Nor can it be said, as a matter of law, that appellant's conduct precludes recovery. See Heath v. Charleston & W. R. Co., 218 Ga. 786 (130 SE2d 712) (1963); Jackson v. Young, 125 Ga. App. 342 (187 SE2d 564) (1972); Southern R. Co. v. Floyd, 119 Ga. App. 605 (168 SE2d 197) (1969). "A child of 11 years is one of tender years, and it owes only due care to others as its capacity, mental and physical, fits it for exercising in the actual circumstances of the occasion and situation under investigation. See Code 105-204. It may be ordinary care and it may not. Generally, due care is defined as that care which an ordinary, prudent person would have exercised under the circumstances; and due care, ordinary diligence and ordinary care are interchangeable terms. See Criswell Baking Co. v. Milligan, 77 Ga. App. 861 (3) (50 SE2d 136); McDuffie v. Tanner, 108 Ga. App. 213, 216 (132 SE2d 675). But as to a child of tender years, under 14 years of age, she is not bound to exercise due care as an adult (exacted of every prudent man) but according to her age and capacity. See Kendrick v. High Shoals Mfg. Co., 21 Ga. App. 315 (1) (94 SE 287), and cits. See also the recent Supreme Court decision of Ashbaugh v. Trotter, 237 Ga. 46, 47 (226 SE2d 736)." Sturdivant v. Polk, 140 Ga. App. 152, 154 (230 SE2d 115) (1976). "There are many situations in which the hypothetical reasonable man would be expected to anticipate and guard against the conduct of others . . . And when children are in the vicinity, much is necessarily to be expected of them which would not be looked for on the part of an adult." Prosser, supra, 33, pp. 170-172.
3. Appellees, citing Time, Inc. v. Hill, 385 U. S. 374 (87 SC 534, 17 LE2d 456) (1967) and Rosenbloom v. Metromedia, 403 U. S. 29 (91 SC 1811, 29 LE2d 296) (1971), contend that the subject communication was privileged under the First Amendment and that appellant's claim is therefore barred. However, Hill and Rosenbloom are defamation cases and thus distinguishable on their facts. Moreover, Hill and Rosenbloom predate the decision of Gertz v. Robert Welch, Inc., 418 U. S. 323, 347 (94 SC 2997, 41 LE2d 789) (1974), wherein the United States Supreme Court held "that, so long as they do not impose liability without fault, the States may define for themselves the appropriate standard of liability for a publisher or broadcaster of defamatory falsehood injurious to a private individual." The plurality opinion of Justice Brennan in Rosenbloom does not appear controlling in the case at bar.
In Weirum v.

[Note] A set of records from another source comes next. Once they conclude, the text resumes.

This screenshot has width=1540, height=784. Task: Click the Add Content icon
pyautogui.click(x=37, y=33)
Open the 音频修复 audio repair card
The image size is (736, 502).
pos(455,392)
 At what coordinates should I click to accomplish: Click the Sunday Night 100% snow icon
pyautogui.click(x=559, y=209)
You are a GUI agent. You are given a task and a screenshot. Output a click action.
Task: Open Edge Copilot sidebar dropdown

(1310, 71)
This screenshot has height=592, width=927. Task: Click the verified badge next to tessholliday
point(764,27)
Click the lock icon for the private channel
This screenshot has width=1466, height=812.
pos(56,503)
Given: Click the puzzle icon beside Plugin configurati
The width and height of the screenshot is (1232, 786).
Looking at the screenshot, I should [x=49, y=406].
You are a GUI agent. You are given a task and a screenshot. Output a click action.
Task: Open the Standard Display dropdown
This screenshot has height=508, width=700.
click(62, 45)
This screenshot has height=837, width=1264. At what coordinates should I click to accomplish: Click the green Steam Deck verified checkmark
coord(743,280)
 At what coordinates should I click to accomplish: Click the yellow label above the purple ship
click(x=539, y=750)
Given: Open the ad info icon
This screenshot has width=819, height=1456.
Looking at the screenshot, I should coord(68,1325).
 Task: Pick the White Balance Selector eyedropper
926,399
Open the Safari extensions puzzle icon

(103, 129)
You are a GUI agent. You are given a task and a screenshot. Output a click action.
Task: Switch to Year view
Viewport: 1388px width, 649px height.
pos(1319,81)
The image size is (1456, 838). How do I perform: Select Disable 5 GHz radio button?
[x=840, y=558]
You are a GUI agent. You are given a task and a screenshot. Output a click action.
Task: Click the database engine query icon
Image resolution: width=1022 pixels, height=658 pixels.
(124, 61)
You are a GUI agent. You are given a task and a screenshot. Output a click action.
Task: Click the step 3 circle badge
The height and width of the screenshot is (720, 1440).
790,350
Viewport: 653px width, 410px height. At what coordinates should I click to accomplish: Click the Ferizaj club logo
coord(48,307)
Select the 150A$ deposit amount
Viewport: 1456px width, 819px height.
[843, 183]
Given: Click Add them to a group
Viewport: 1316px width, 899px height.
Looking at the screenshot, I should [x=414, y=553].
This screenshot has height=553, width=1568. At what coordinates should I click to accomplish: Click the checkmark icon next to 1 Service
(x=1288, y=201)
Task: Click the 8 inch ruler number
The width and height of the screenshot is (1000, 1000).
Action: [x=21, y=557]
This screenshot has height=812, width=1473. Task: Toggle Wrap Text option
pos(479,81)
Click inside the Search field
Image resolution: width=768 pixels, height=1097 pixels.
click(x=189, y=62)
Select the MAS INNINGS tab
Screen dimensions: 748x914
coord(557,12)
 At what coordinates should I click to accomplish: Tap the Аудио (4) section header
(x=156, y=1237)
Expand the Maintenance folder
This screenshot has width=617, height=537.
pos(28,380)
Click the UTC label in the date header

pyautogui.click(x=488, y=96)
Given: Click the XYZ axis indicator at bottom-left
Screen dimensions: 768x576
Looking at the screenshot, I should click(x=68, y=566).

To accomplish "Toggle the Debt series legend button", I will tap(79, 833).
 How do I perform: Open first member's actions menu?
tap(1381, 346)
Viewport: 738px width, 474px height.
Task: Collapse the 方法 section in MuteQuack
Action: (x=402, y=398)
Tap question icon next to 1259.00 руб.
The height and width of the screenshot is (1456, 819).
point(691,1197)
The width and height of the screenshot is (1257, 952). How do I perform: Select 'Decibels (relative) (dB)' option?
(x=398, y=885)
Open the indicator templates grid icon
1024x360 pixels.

RKO General, Inc., supra, at 472, the Supreme Court of California held as follows: "Defendant's contention that the giveaway contest must be afforded the deference due society's interest in the First Amendment is clearly without merit. The issue here is civil accountability for the foreseeable results of a broadcast which created an undue risk of harm to decedent. The First Amendment does not sanction the infliction of physical injury merely because achieved by word, rather than act." Appellant contends that the "Sound Effects" program encouraged children like him to engage in an activity which exposed them to an unreasonable risk of harm. Consistent with the holding in Weirum, we conclude that the First Amendment would not constitute an absolute defense to an action premised on this theory of recovery.
Edward L. Savell, John Wilcox, for appellants.